They passed over the so-called Swamps of Misery. Hal shuddered, remembering the depressing, dense forest filled with orange-furred squonks that dissolved into puddles of tears at the slightest glance. A journey into that awful place would have them all crying their eyes out in no time.

There was no need, though. Hal grumbled with satisfaction at the sight of the mothman dropping below the treeline right about where he expected to find Madame Frost’s dismal home.

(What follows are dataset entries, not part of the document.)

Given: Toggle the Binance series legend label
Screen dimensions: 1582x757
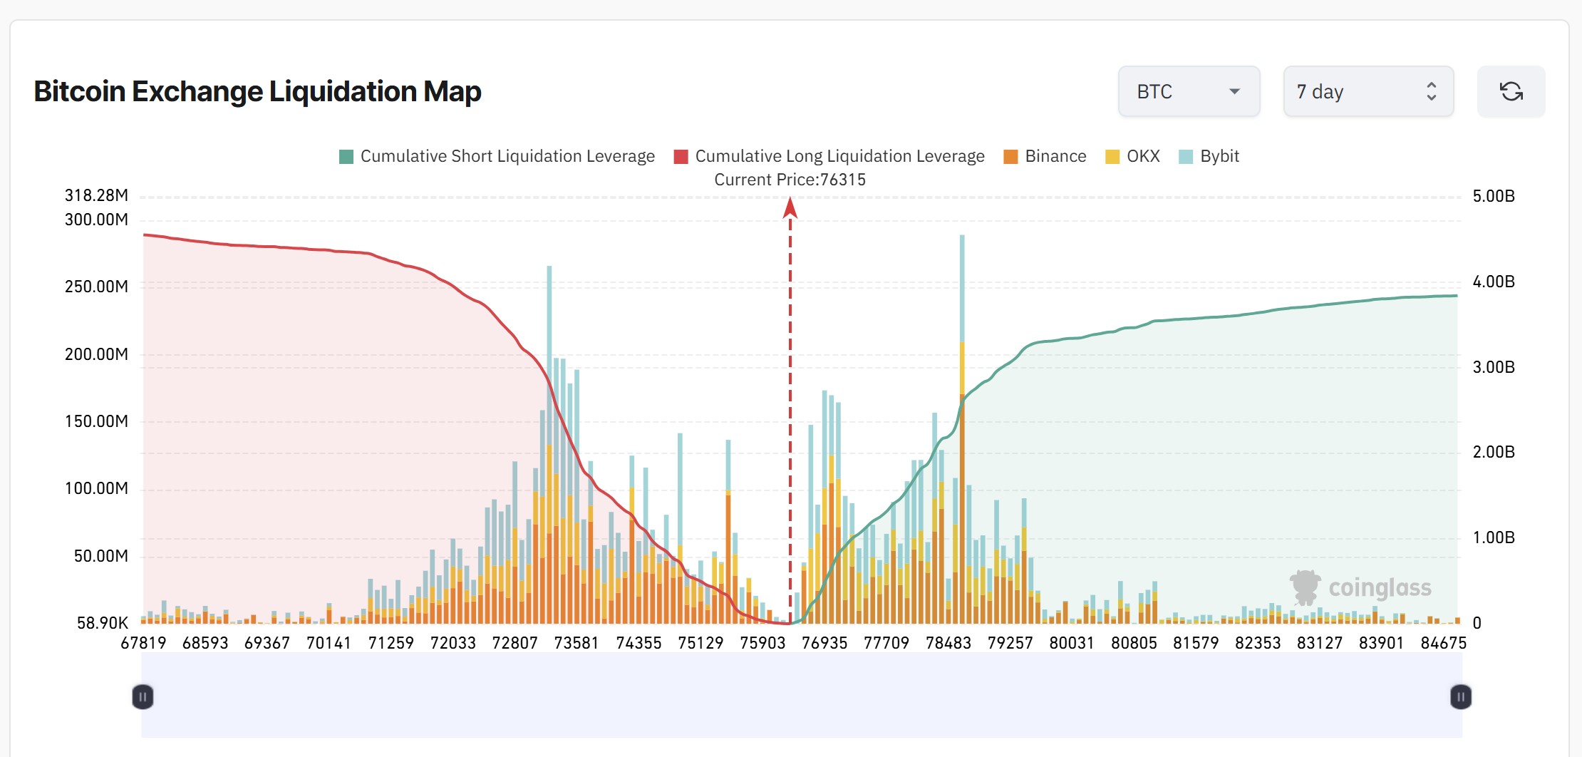Looking at the screenshot, I should (x=1055, y=156).
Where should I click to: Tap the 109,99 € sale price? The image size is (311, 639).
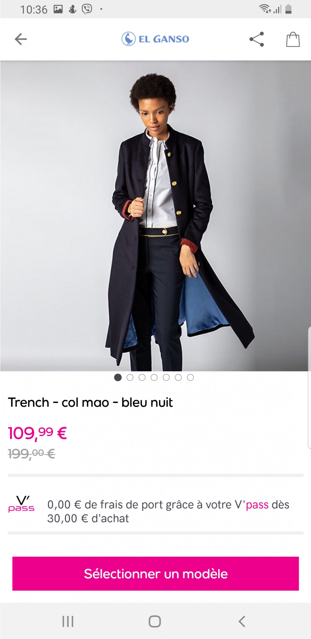tap(37, 433)
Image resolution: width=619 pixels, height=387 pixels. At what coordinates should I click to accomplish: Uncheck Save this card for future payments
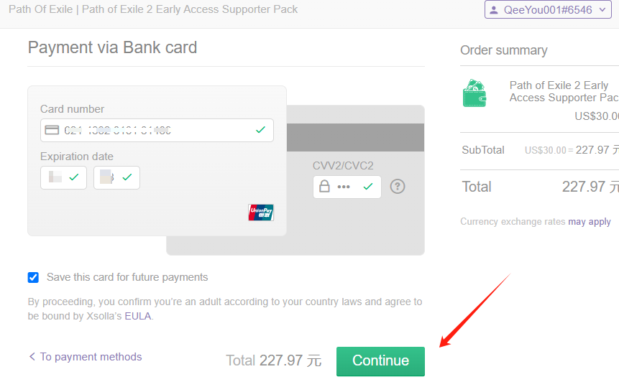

It all made sense now. Who else was macabre enough to want a giant eyeball in their home? Witches had all kinds of uses for severed body parts, strands of hair, and gouged-out eyes. All would end up in her cauldron as part of a sinister potion.

A kraken’s eye, though? No cauldron was large enough!

A one-story, stone-walled cottage came into view. It stood in a clearing on an island in the middle of the swamp, and had a steep slate roof and a tall, twisted chimney. An iron fence surrounded the cottage, its bars black and pointed. Hal looked for the gargoyles at the gate, but this time, none perched atop the stone columns on either side.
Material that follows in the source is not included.